Exercise aim: Every line in the records below that holds "agent" must be identified and copied.

-*-

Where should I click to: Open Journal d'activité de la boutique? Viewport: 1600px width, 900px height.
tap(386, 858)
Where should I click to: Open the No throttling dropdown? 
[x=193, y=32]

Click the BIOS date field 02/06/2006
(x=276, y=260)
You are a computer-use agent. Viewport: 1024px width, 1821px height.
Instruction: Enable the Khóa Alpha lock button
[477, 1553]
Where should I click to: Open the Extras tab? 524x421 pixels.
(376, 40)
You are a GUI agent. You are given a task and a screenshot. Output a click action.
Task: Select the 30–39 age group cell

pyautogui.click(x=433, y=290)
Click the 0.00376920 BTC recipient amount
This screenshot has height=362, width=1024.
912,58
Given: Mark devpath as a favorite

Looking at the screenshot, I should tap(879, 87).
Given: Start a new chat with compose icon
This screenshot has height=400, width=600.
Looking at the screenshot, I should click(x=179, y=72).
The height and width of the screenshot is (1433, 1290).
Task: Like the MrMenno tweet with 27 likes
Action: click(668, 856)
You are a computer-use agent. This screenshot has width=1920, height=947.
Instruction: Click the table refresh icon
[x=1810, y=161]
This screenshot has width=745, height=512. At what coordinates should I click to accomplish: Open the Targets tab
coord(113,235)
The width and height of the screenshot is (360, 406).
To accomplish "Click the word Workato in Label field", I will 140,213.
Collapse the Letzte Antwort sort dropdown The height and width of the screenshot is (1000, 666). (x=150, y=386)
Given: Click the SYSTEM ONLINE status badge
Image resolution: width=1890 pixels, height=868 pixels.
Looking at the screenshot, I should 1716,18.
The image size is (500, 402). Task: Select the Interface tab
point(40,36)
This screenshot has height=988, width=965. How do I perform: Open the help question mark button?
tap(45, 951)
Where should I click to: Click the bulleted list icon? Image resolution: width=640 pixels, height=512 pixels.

-*-

Your response:
You are a computer-use agent. Viewport: 1024px width, 1821px height.
You are a GUI agent. You are given a task and a screenshot. Output a click action.
You are a computer-use agent. This screenshot has width=1920, height=947.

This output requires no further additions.